Should Spotify Launch Without All The Majors?

 

The latest rumor – just a rumor – about Spotify has the company considering a U.S. launch without one or more of the four major record labels. The end of 2010 is just one month away, and Spotify executives have said numerous times they expect to debut in the U.S. by the end of the year. Certainly one way to meet that goal would be to take whatever licensing deals have been negotiated and get the product to market as soon as possible.

Since companies get only one chance to make a first impression, launching without one or more of the majors would be a risky move. Take either Universal Music Group or Sony Music out of the picture and Spotify would be without titles that account for more than 25% of U.S. market share. Warner Music Group accounts for about 20% of U.S. sales and would be sorely missed. Forging ahead without EMI would mean about 10% of U.S. market share would be missing.

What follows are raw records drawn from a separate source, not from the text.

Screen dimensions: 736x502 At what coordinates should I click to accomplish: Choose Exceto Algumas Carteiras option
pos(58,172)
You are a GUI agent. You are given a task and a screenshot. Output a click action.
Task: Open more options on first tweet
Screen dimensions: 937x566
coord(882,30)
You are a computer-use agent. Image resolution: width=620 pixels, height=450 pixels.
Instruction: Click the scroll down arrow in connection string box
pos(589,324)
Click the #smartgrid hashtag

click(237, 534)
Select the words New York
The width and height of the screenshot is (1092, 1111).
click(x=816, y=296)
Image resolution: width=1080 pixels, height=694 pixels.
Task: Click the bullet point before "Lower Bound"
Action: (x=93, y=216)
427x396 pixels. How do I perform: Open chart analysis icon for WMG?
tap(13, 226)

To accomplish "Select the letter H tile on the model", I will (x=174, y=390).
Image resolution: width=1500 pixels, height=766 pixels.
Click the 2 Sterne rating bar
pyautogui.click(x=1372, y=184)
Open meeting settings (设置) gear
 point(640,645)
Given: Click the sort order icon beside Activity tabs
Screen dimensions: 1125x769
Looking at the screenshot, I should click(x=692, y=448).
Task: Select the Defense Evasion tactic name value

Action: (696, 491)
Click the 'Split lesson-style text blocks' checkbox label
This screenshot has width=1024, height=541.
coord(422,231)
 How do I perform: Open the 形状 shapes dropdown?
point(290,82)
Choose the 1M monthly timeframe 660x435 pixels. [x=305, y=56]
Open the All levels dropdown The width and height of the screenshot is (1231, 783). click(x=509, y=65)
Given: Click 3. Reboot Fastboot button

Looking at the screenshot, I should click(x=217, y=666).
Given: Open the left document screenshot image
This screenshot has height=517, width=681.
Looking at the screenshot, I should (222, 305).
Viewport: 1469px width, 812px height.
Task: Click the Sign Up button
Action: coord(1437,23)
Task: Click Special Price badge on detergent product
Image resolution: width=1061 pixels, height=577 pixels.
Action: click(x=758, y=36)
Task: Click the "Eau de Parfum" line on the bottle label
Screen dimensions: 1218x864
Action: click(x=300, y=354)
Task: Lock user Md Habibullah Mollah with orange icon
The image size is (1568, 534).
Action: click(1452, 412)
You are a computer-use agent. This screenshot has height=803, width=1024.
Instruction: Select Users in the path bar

If Spotify launches without a major, it will find the size of its catalog doesn’t matter until it matters. That is to say a service may have 10 million tracks, but the size of the catalog isn’t as important as its hit rate. People expect services to have just about everything they want to hear. They want services like Spotify to closely replicate their personal music collections. If users run across holes in the catalog with any frequency, they will become frustrated with the service. Some will turn away and be difficult to get back.

What’s more important: an arbitrary deadline or creating the best possible product? Considering the way early adopters, bloggers and reporters tend to put extra effort into finding faults with over-hyped Internet startups, the answer should be obvious. If Spotify wants to do the right thing for its U.S. launch, it will not launch without a full, robust catalog when it chooses to launch. (The Guardian)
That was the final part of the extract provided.